La splendida ballata, vincitrice del Festival di Sanremo, che l’artista viterbese ha eseguito, proprio nella città dei Beatles, in modo sublime e struggente, in occasione dell’ultima edizione di Eurovision Song Contest inginocchiandosi al termine della sua performance “sporca” visibilmente commosso – e facendo commuovere molti spettatori – , potrebbe essere anche l’ideale colonna sonora della storia d’amore tra Livia e Lucio. Due giovani. Due anime. Due vite, appunto.

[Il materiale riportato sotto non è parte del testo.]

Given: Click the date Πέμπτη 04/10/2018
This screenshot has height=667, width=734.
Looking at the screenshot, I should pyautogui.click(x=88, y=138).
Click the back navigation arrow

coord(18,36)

La loro è una storia di amicizia e di amore iniziata in modo casuale in un albergo di periferia frequentato da prostitute, camionisti e frustrati, come nel film lo descrive Lucio, che lì lavora come receptionist. E la loro storia è intervallata da flashback che rievocano l’infanzia e l’adolescenza di Livia, cresciuta in una famiglia di musicisti con il disturbo neurologico, alquanto paradossale per lei, chiamato “Amusia”, termine coniato nel 1890, che non le consente di ascoltare la musica provocandole una codifica errata delle note. Pur essendo cresciuta quindi con un papà pianista che ha cercato di guarirla facendole ascoltare Charlie Parker e i Beatles, per lei la musica classica, jazz o blues sono la stessa cosa perché quello che riesce ad ascoltare sono rumori.
Livia sente così soltanto i frastuoni delle posate o degli scatti fotografici, che accompagnano e scandiscono le sue notti bianche con Lucio. Rumoroso – ma non per questo meno romantico – è anche il primo bacio, ritmato da dissolvenze nere e brevi come i battiti di una batteria. È cresciuta senza poter percepire la voce di Freddie Mercury di “Bohemian Rapsody”: con la sua amusia.
A lei “non arriva la musica”, ma l’amore, quello protettivo, sì. Al cinema grazie a 102 Distribution.